● MATERIAL SUPPLIED:
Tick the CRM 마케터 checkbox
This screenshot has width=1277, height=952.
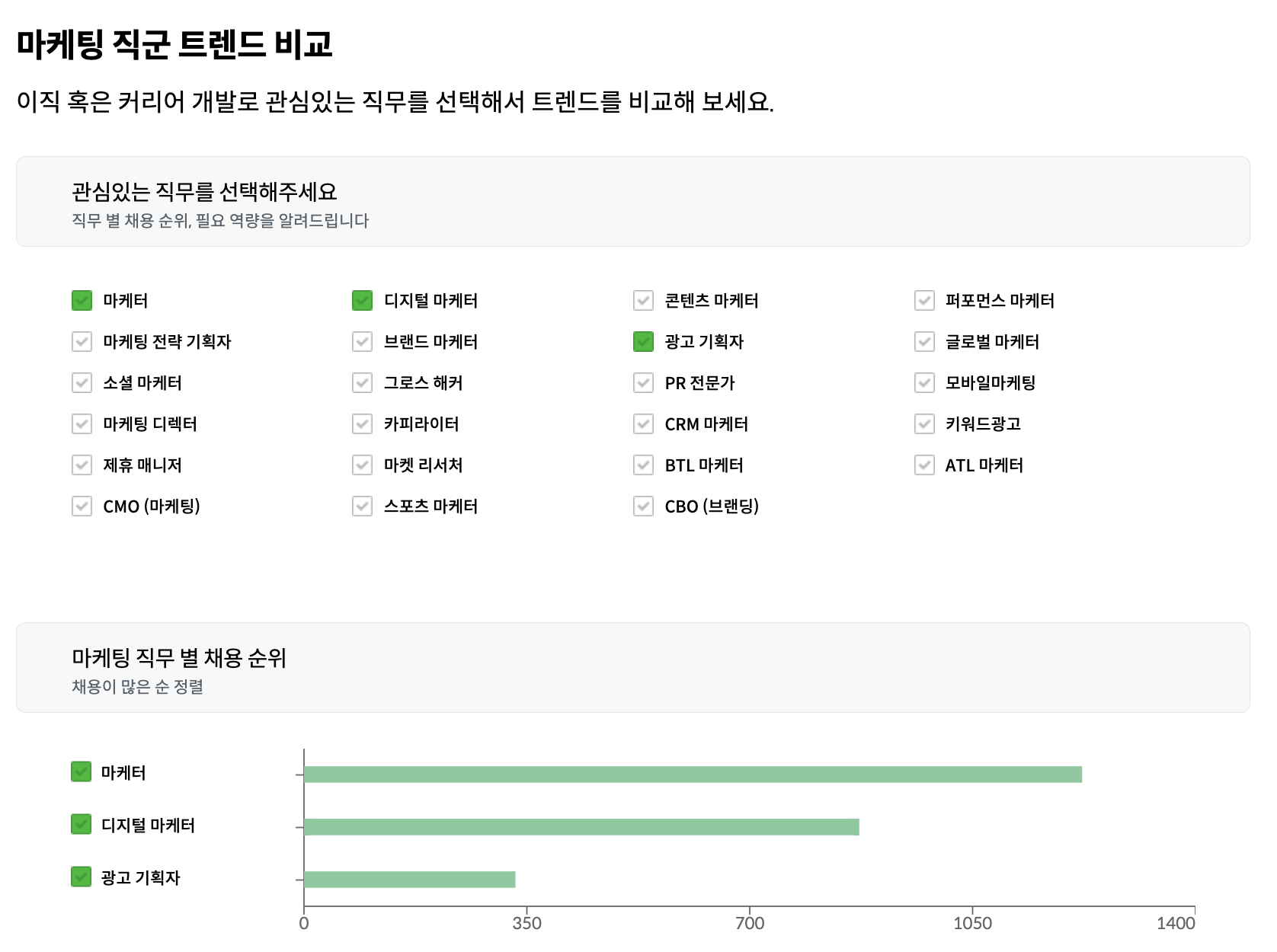[x=643, y=424]
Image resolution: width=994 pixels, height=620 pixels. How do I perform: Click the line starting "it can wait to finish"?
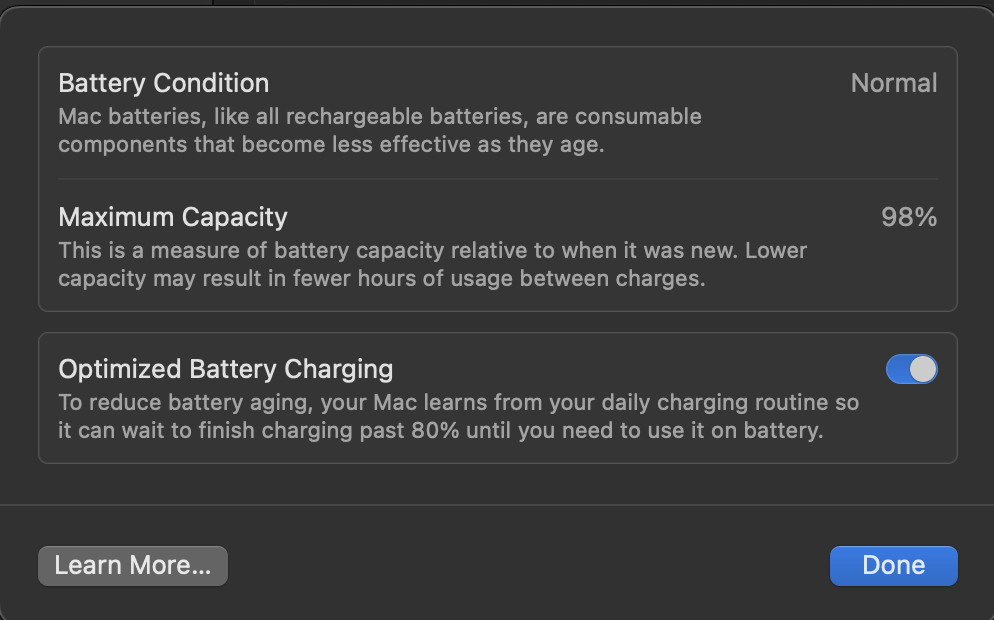(x=440, y=431)
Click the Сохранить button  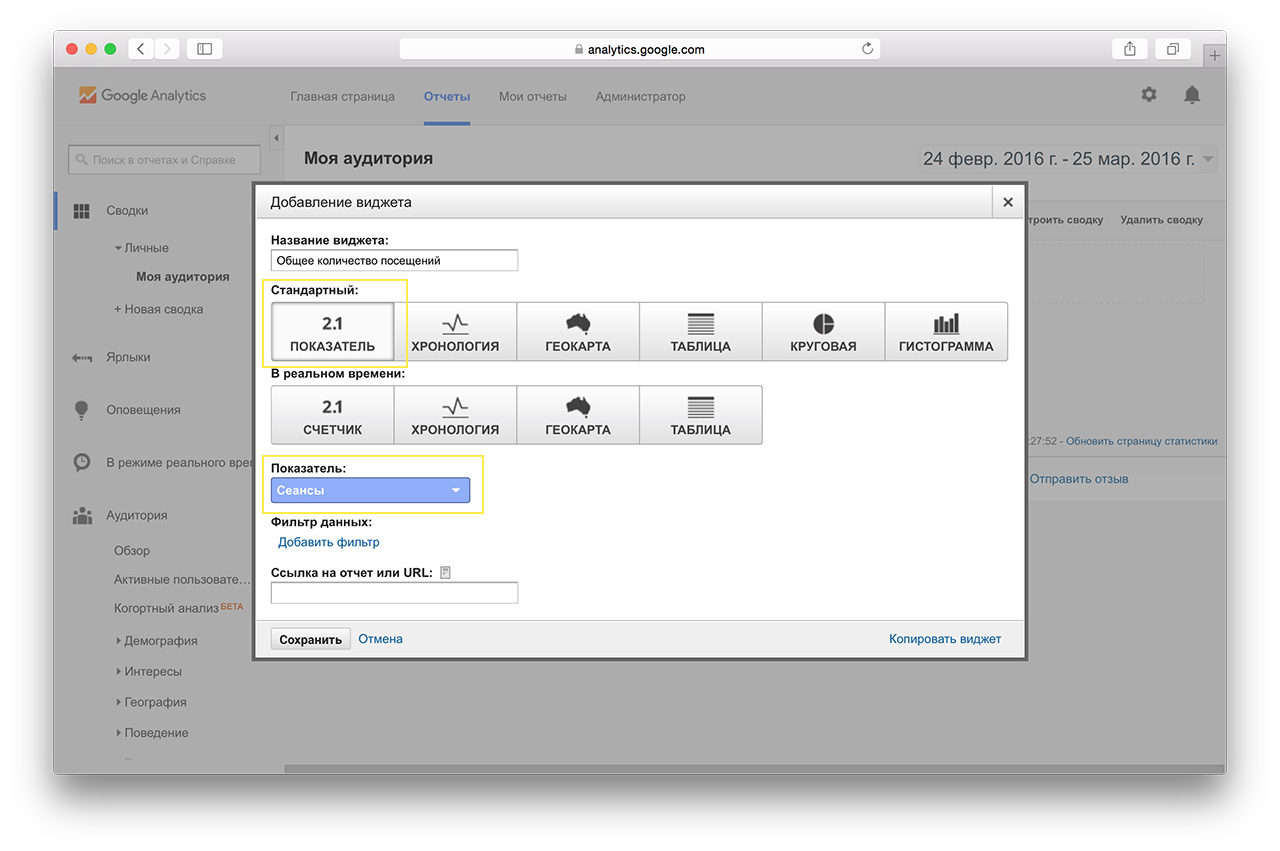pos(310,639)
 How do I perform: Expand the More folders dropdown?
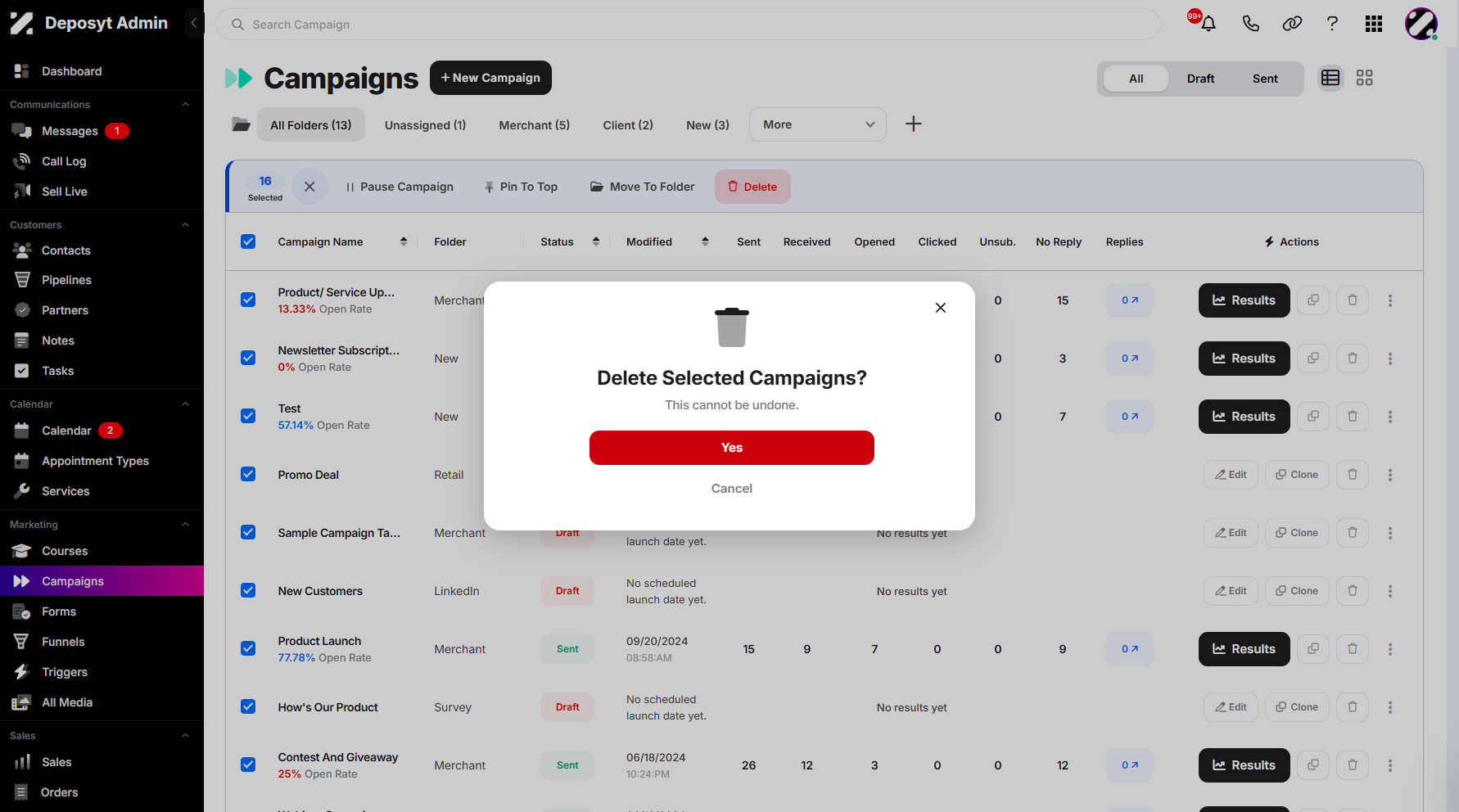[818, 124]
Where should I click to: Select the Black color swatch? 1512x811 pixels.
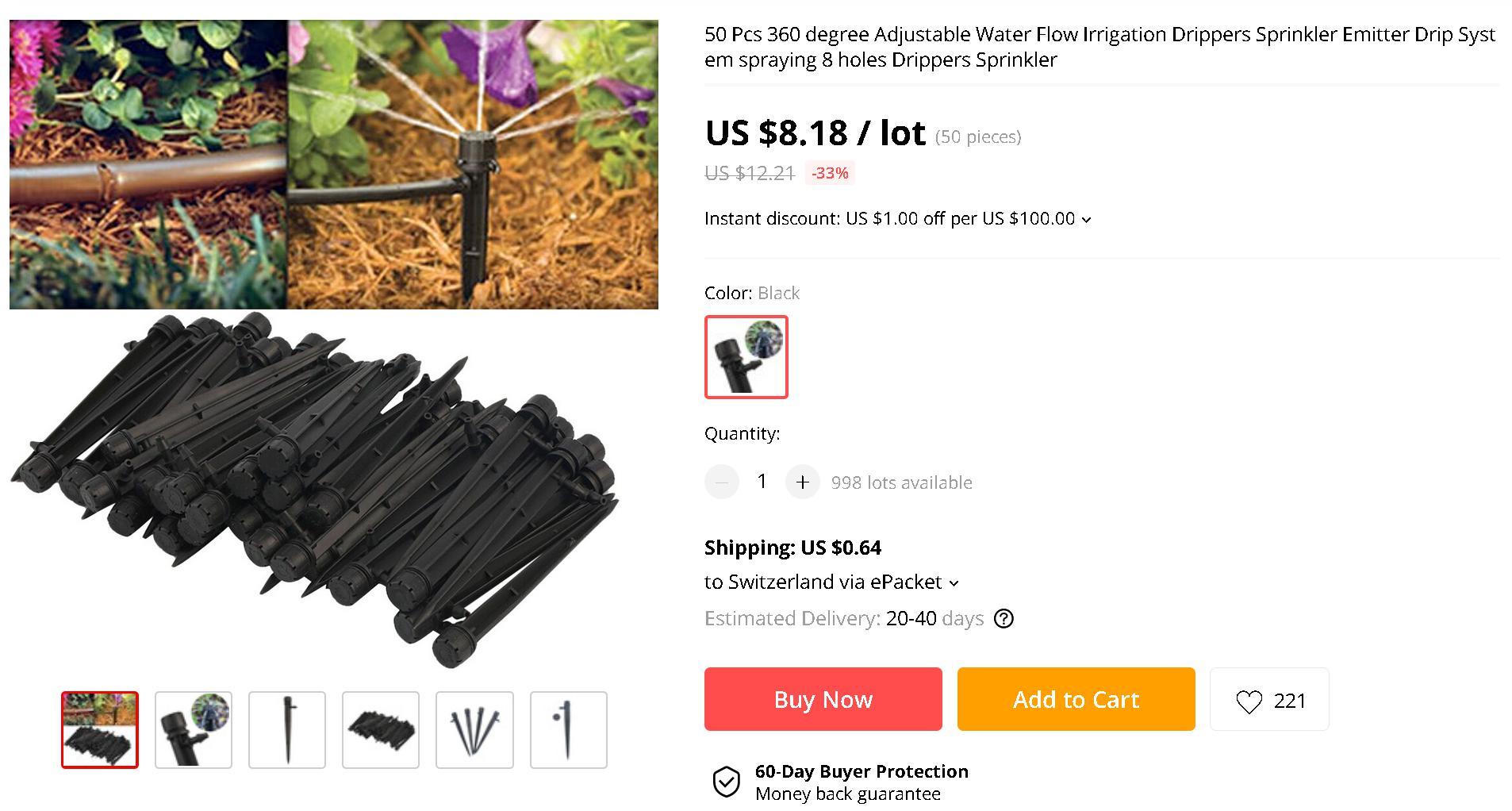[746, 356]
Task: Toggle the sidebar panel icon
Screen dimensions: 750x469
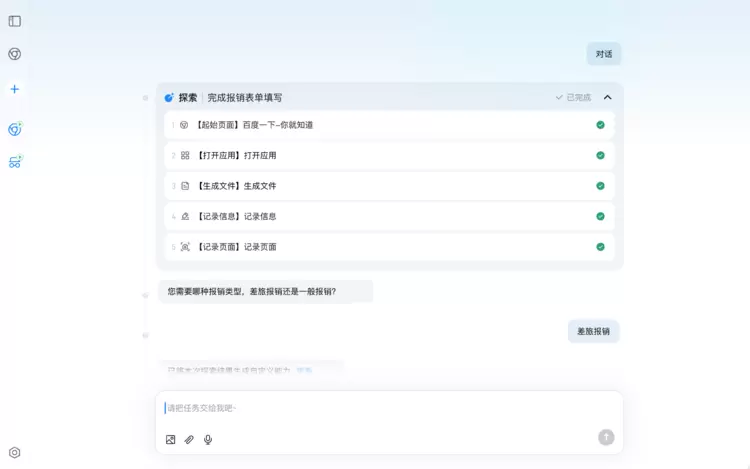Action: click(x=15, y=21)
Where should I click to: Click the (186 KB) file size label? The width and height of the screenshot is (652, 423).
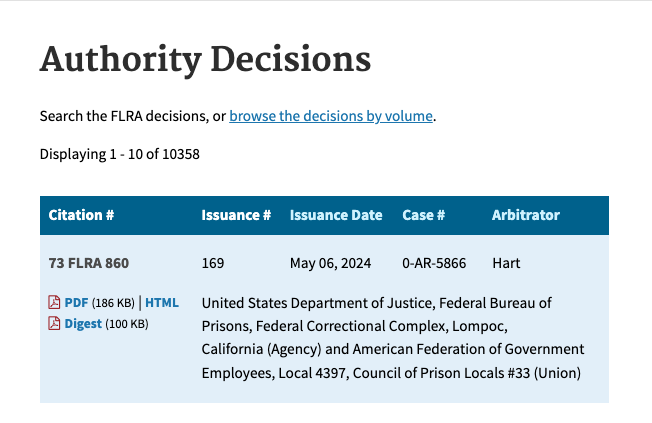pos(113,302)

● WHAT IS BEING ASKED: Copy the entries from the line containing "Where should I click to: Click" through the last entry, replacing "label" with "text" and leaving everything else unchanged. Omit the pictures.

● CORRECT RESPONSE:
Where should I click to: Click the (186 KB) file size text? The width and height of the screenshot is (652, 423).
pos(113,302)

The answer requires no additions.